Currently, standard methods to quantify how much kids will grow to look at both the pelvic and hand bones, but they’re rudimentary and sometimes contradictory. However, researchers are working towards improving predictions.


“We really need to be able to transfer duration of growth into prediction of final height based on parents and other variables, and we don’t have precision in this right now,” explained Dr Newton, noting that better predictors of growth based on hand bones analysis are being developed and look promising.


Researchers at Montréal University have already managed to predict the final scoliosis curvature in half of the patients enrolled in a trial based on parameters including curve size, age, menstruation status, and a combination of information from the standard methods called Sanders and Risser scores, said Dr Stefan Parent, the lead researcher, to STAT.

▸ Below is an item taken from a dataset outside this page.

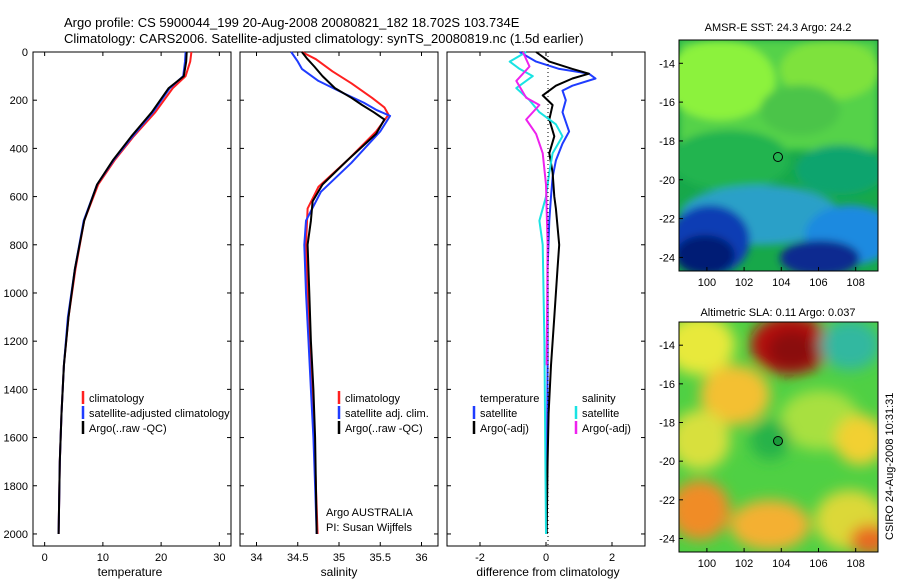 This screenshot has width=900, height=580. I want to click on sla-map-axes: 100 102 104 106 108 -14 -16 -18 -20 -22 -24, so click(762, 455).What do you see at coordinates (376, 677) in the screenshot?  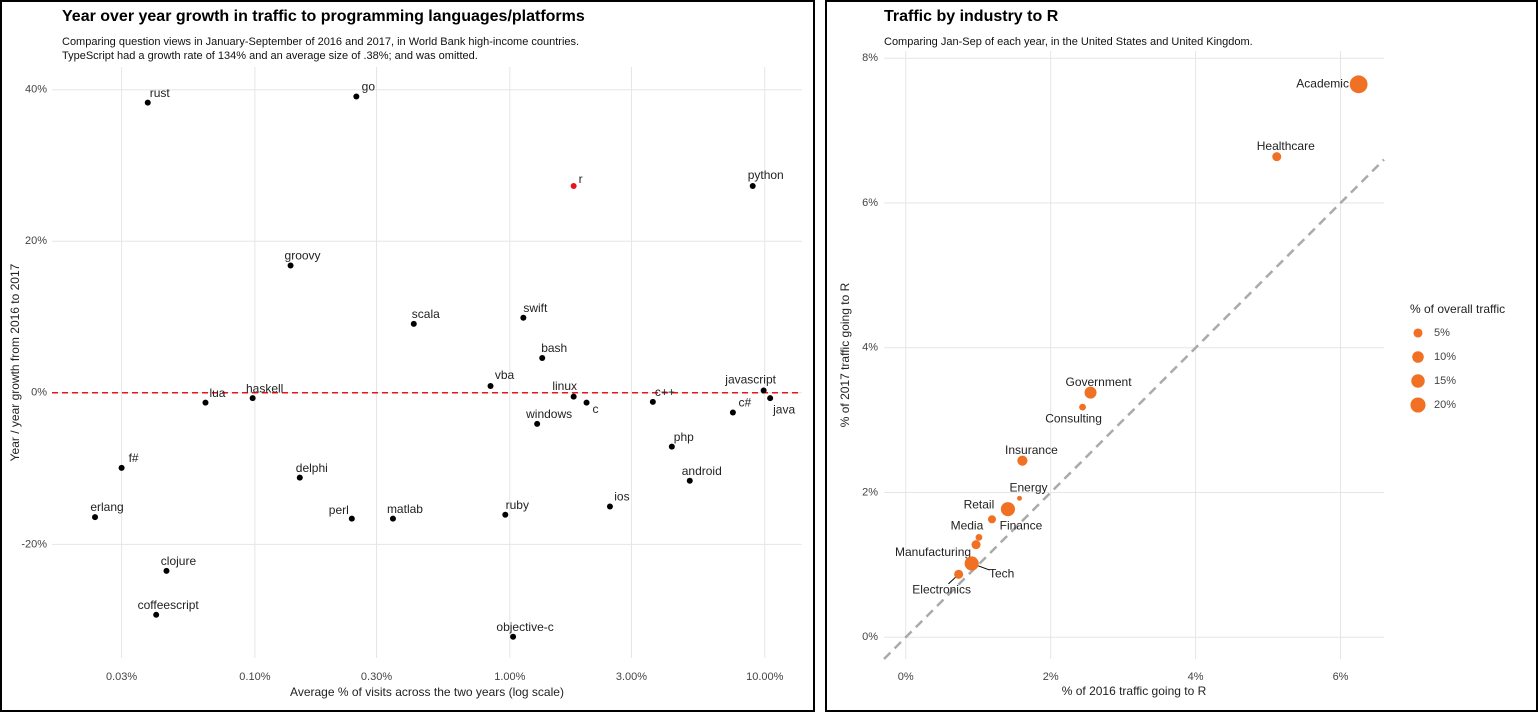 I see `x-tick-label: 0.30%` at bounding box center [376, 677].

Others are looking into both blood and genetic tests to gather more clues into growth and curve progression over time. For instance, the levels of the protein collagen X, which is involved in bone formation, could help understand how long children will keep growing.


If we are able to translate all this information into an accurate predictor of final height or length in the spine, Dr Newton said, then VBT success rates will rise significantly by improved patient selection. Though he believes the novel procedure will eventually become the gold standard in scoliosis surgery for some patients, it’s not going to happen any time soon.


“We’ve been at it for a decade, and it will probably take another decade.”